### Records from a data collection
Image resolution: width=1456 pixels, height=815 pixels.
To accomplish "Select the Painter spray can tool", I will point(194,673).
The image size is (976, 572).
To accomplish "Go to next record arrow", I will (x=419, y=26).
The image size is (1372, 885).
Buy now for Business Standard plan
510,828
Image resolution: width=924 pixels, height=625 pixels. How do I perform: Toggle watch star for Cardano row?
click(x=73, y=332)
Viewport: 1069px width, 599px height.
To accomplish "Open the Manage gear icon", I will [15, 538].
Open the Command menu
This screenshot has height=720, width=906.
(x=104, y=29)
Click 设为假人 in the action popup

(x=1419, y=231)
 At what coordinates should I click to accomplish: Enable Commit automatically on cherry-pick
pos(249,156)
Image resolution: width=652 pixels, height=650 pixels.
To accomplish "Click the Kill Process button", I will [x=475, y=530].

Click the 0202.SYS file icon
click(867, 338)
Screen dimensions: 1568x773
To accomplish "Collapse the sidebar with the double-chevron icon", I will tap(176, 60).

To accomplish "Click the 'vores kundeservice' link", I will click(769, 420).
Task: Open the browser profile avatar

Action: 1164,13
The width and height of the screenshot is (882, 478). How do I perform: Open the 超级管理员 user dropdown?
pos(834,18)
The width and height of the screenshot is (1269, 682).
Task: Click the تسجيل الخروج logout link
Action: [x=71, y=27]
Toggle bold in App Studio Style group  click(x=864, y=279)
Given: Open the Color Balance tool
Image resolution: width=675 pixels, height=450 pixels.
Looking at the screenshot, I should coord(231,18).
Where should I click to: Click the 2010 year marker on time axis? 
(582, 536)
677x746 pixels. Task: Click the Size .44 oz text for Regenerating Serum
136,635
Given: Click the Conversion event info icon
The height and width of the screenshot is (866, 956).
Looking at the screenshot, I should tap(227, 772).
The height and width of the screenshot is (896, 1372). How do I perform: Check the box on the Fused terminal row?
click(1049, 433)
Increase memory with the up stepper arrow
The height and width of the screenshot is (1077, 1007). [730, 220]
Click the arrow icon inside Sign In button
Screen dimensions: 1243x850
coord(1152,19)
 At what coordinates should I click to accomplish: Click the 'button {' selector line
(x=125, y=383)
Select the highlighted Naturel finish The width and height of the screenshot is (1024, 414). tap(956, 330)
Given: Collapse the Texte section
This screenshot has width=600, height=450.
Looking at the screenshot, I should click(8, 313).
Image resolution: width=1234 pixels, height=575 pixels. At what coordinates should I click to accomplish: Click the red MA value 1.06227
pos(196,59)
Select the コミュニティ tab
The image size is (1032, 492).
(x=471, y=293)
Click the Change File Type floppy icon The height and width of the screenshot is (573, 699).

### What you should do
Scan the data above for the string "tool" and copy each line where it appears.

### Reply to the task
To accomplish "Select the Painter spray can tool", I will point(194,673).
Given: Open the Color Balance tool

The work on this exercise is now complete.